§ **PROVIDED ENTRIES**:
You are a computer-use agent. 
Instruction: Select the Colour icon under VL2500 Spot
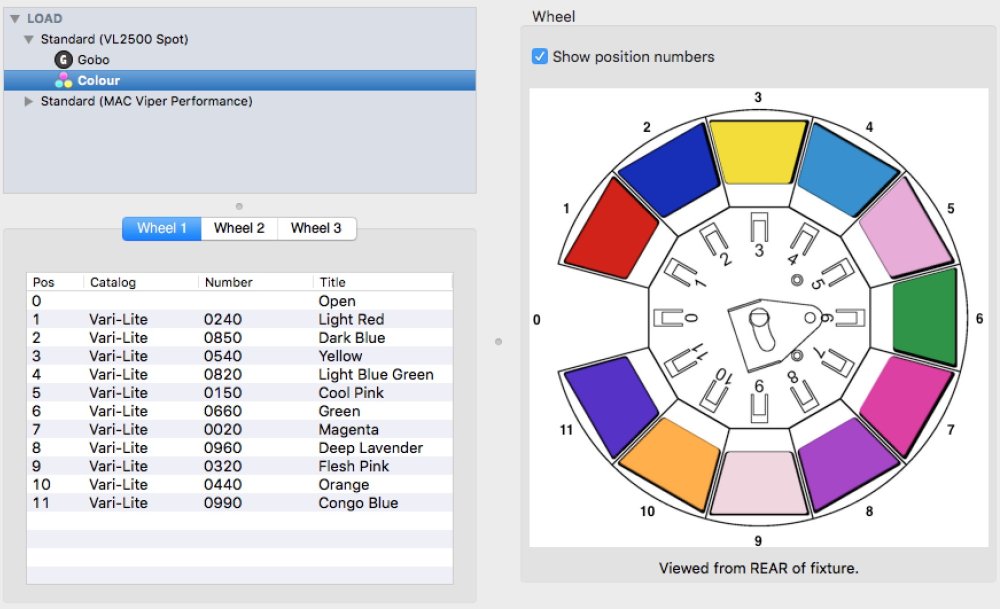coord(64,80)
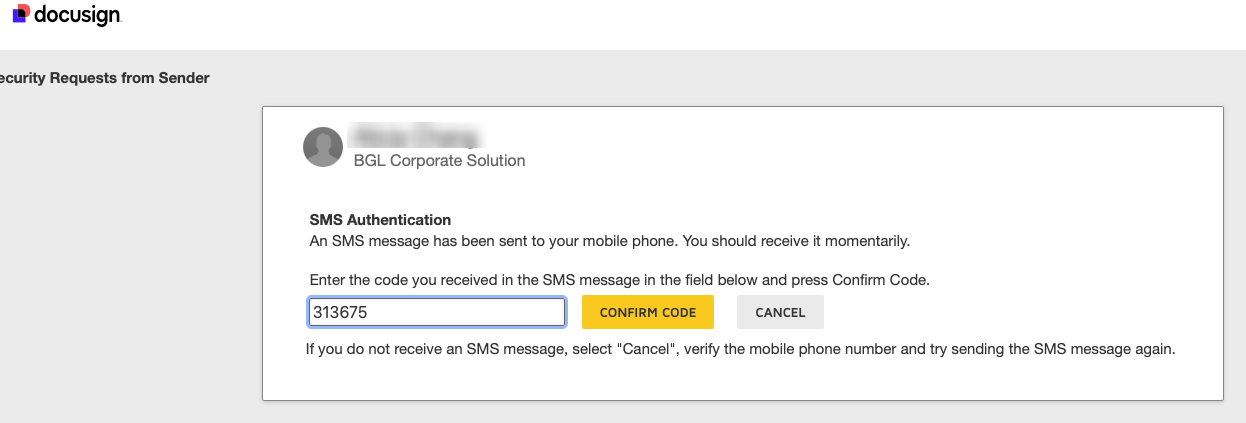This screenshot has width=1246, height=423.
Task: Click the yellow CONFIRM CODE button
Action: tap(648, 312)
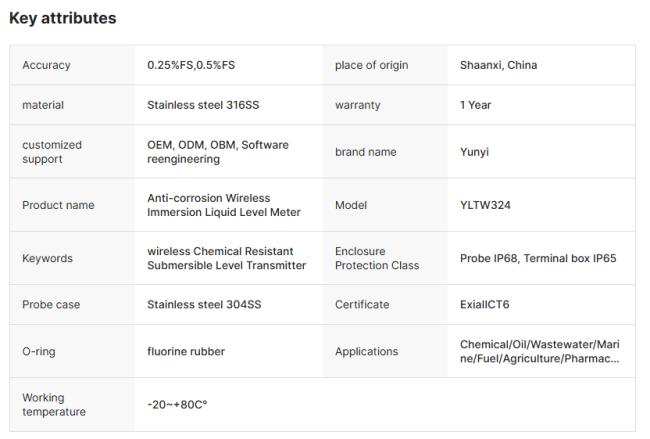This screenshot has height=439, width=650.
Task: Click the Stainless steel 316SS material value
Action: (204, 105)
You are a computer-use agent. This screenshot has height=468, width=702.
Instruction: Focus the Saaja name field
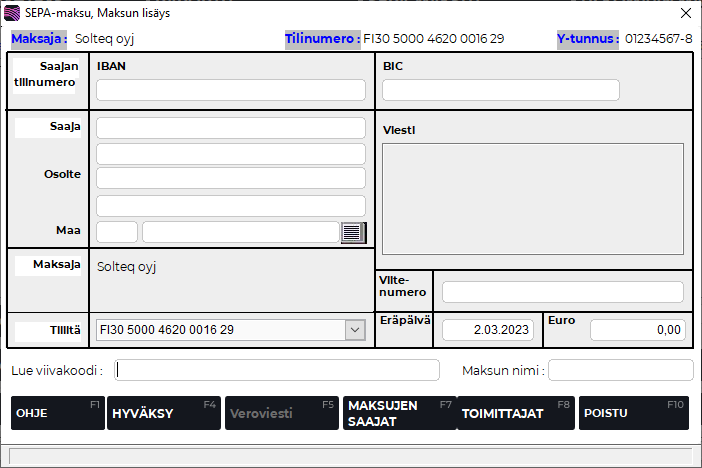230,128
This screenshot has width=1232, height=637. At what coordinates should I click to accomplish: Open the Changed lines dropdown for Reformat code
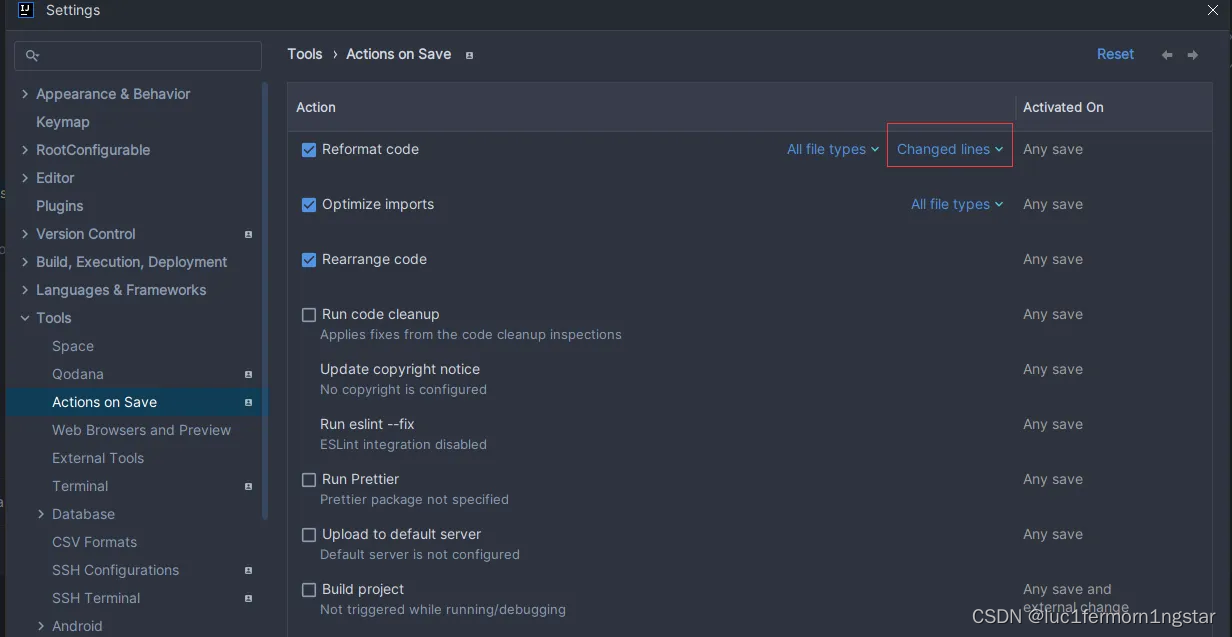(x=948, y=148)
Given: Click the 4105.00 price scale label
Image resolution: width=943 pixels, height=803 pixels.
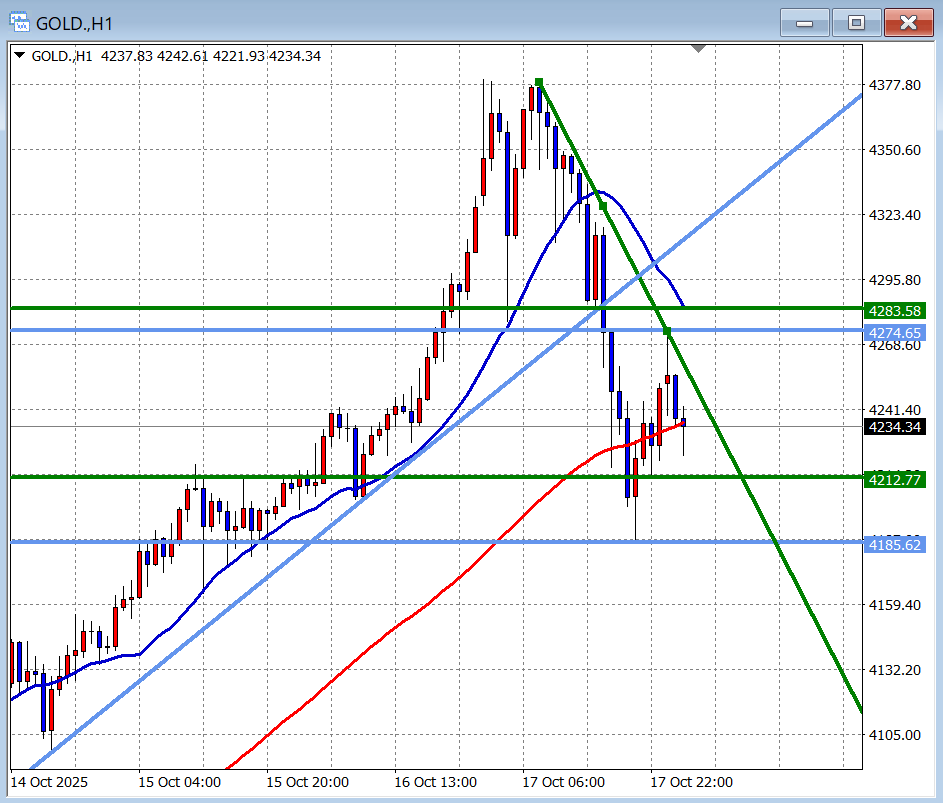Looking at the screenshot, I should [893, 735].
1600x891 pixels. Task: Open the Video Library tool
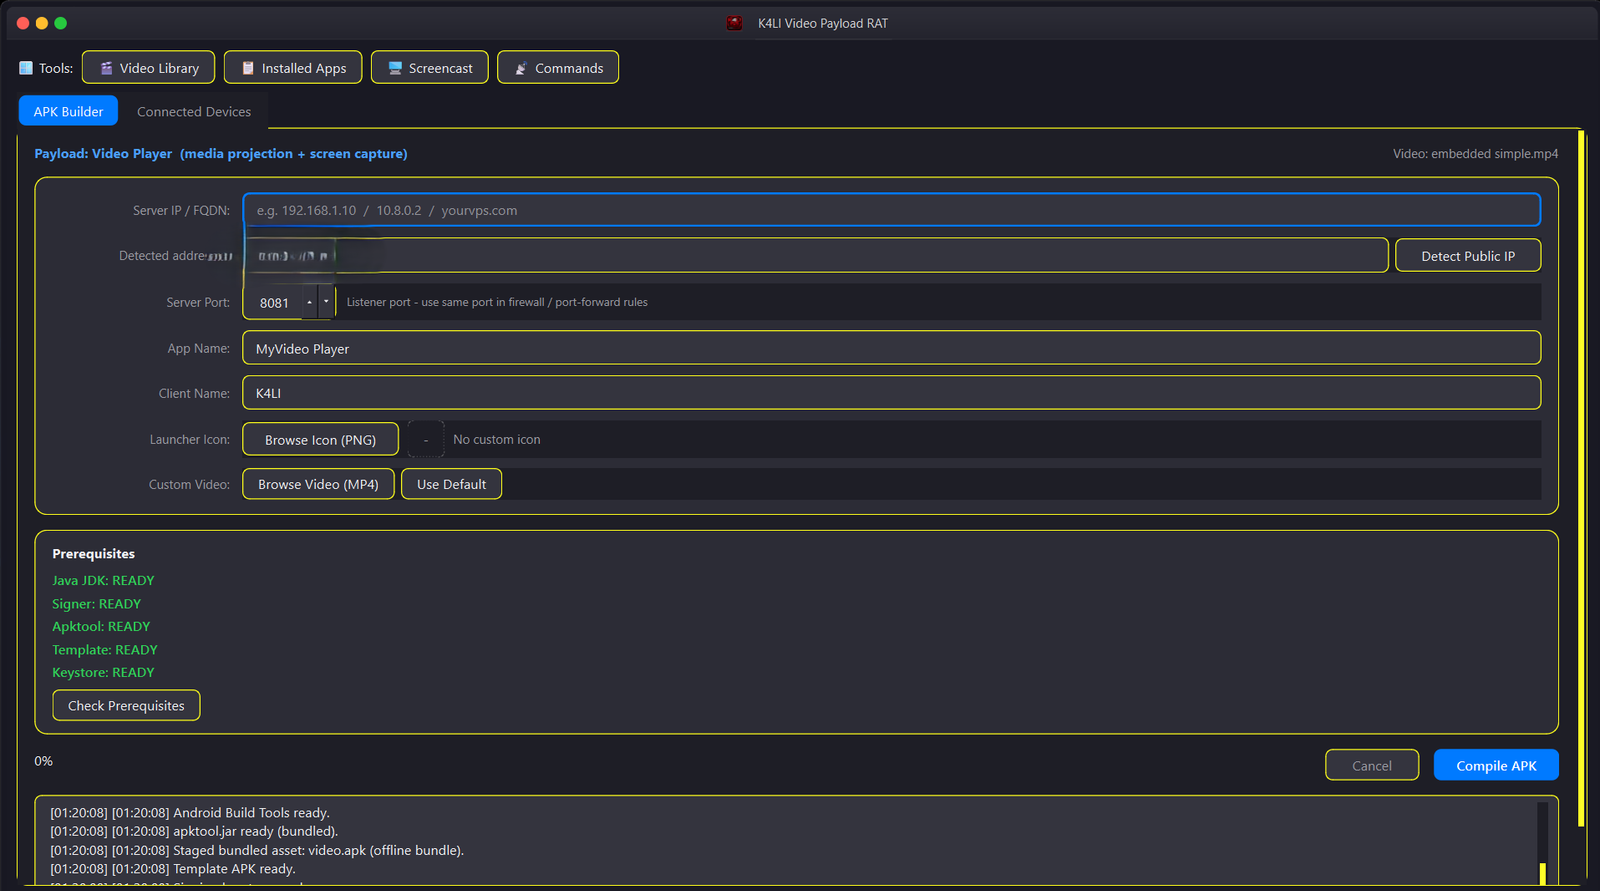pyautogui.click(x=148, y=68)
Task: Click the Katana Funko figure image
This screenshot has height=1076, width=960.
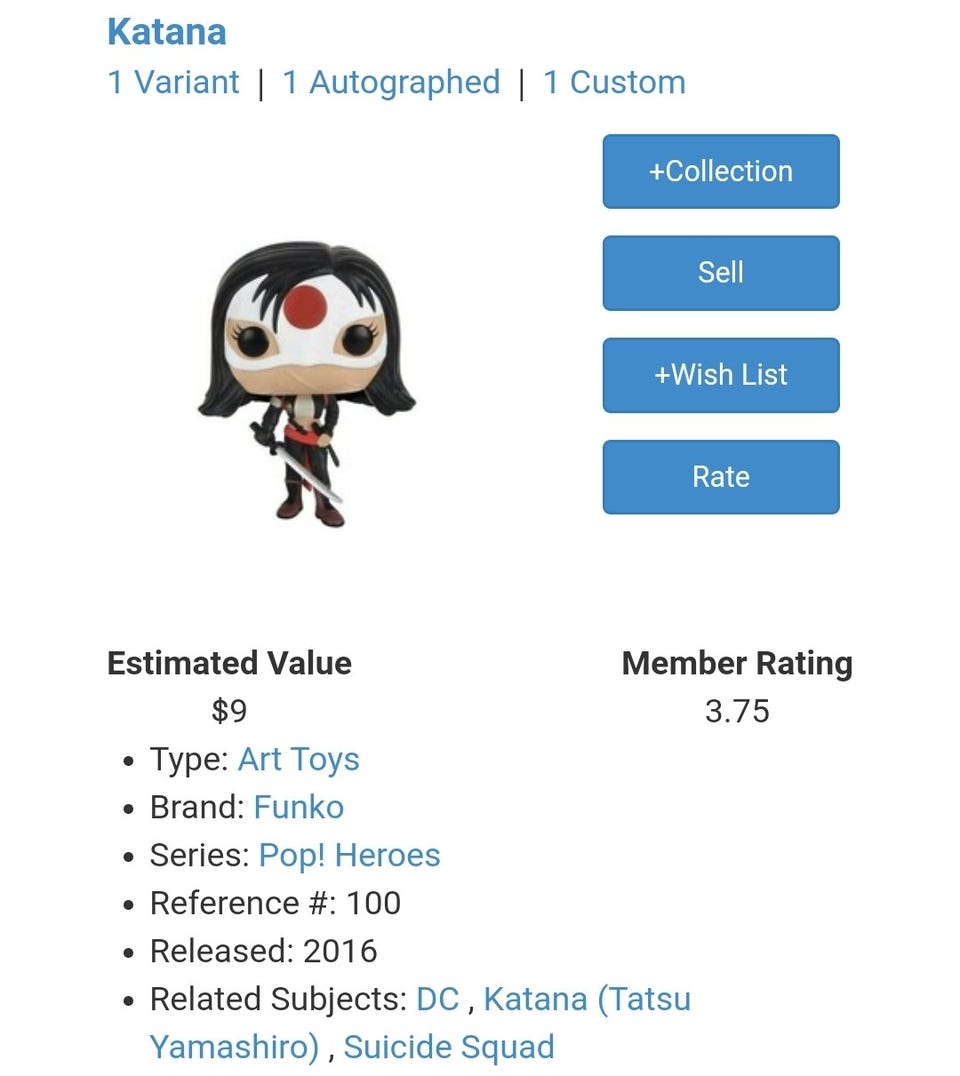Action: (306, 383)
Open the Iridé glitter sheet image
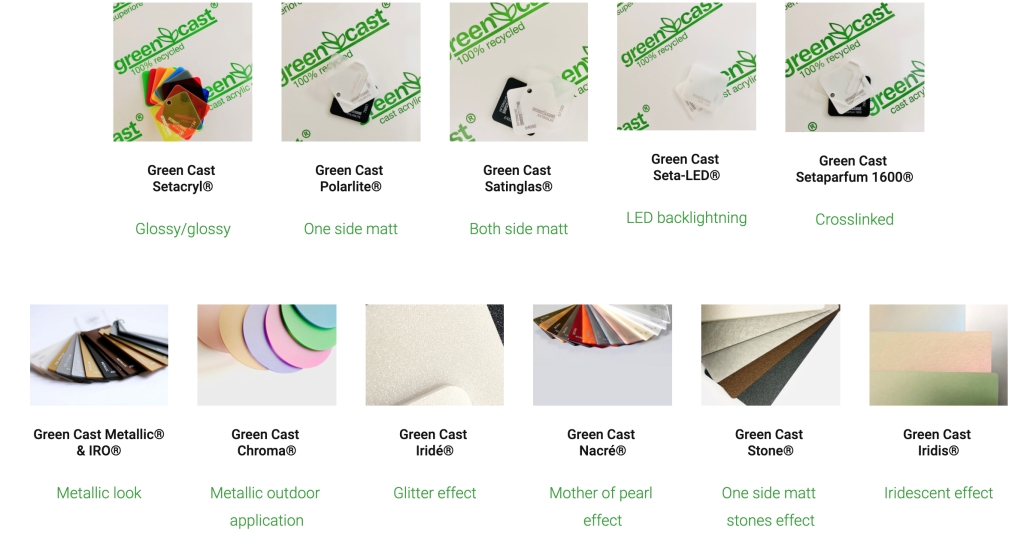1024x554 pixels. [x=435, y=355]
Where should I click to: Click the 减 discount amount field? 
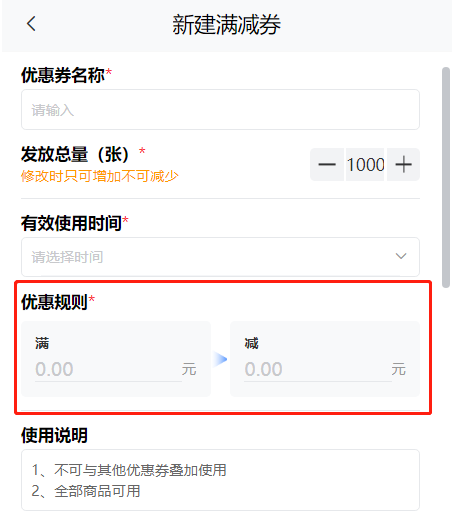(x=317, y=369)
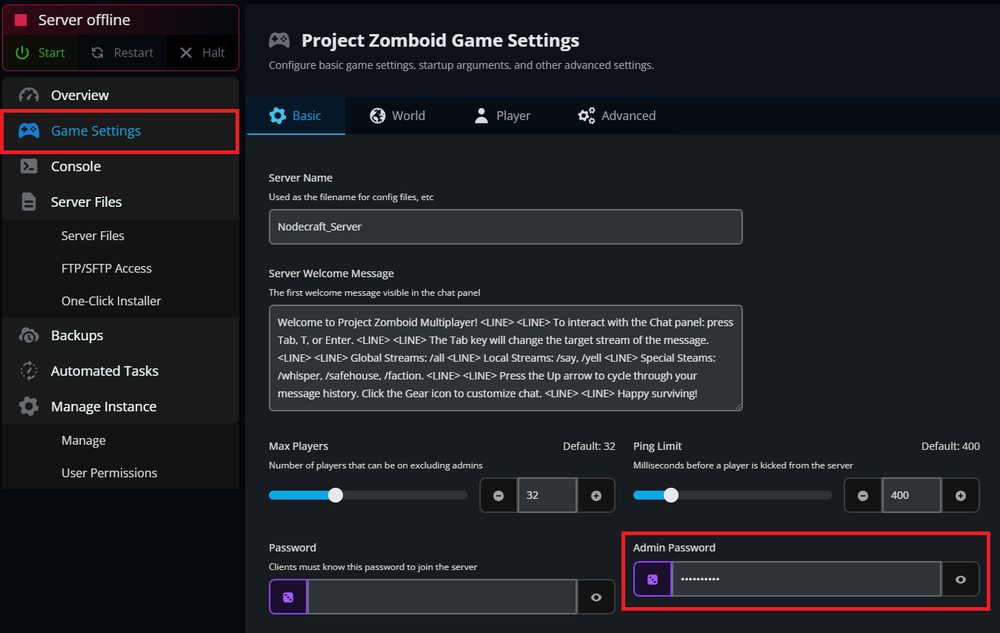
Task: Select the Overview icon in the sidebar
Action: [29, 95]
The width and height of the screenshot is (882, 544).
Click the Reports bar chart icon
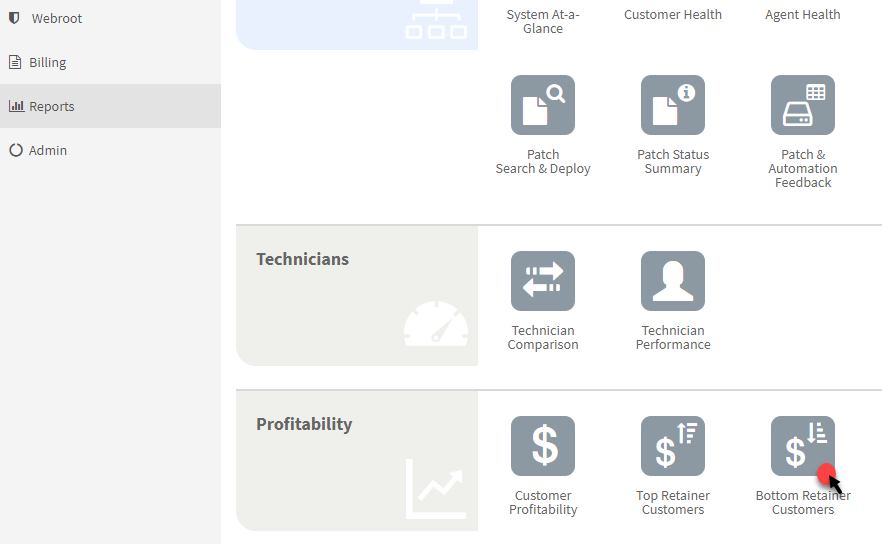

§ **EXERCISE DIRECTIONS**:
Only the number is wanted: how many lines above include the word "agent"?

§ **ANSWER TO THIS EXERCISE**:
2